September 12, 2012 at 11:23 am
I am looking to see if anyone else has a few ideas of where to start in looking for problems or possible look for something I missed.
Problem: a few times per day, our internal traffic to our SQL server will "freeze" and our web interface and VB 6 windows application will also "freeze". No external web surfing or IP phone communications are affected. The "freeze" happens for about 2 to 5 minutes in length. Every workstation affected at the same time, for the same duration. The problem occurs AROUND 15 minute time intervals, but typically does not start directly on the mark but instead a minute or two away. Example, 9:00:50, 9:17:10,9:47:05,10:00:30. These times have been consistent the past 3 days. When the "freeze" is over, everything just resumes as though nothing happened.

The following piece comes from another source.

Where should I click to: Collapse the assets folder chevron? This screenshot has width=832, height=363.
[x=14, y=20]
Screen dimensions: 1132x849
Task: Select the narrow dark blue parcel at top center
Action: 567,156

Anyone have things that I should look towards as a suggestion, it would be quite appreciated. Below are a few things I have been looking into with no evidence of what is causing the problem.

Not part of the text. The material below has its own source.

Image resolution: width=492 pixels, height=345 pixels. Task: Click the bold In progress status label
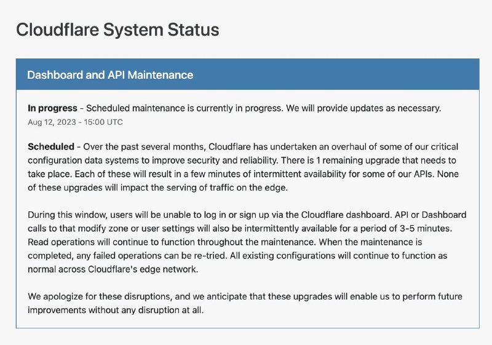coord(53,108)
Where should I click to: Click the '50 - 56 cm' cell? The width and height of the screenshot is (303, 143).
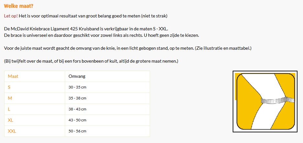[77, 131]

I have Confio Ignite 8 and working with their support and don't really see anything other than for these "freezing" times, hardware data and sometimes SQL statement information gathering stops. There is nothing recorded and Ignite sows chunks of missing data. When it can pick up some data, there is nothing showing strain on the server.
I have perfmon counters set for CPU, Memory, and Disk. During the "freezing", I see no anomalies or large strain. I see nothing to indicate the server is physically struggling.
I have captured sp_who2, sp_who2 active, and custom "running SPIDS" query result data during these "freezes" and see nothing hitting the server hard, I do not see a strain on the server. I see a normal amount of open connections, nothing being dropped, and a normal amount of running connections and normal activity. Nothing putting strain on the server. There is no blocking. There is a very small number of transactions in queue.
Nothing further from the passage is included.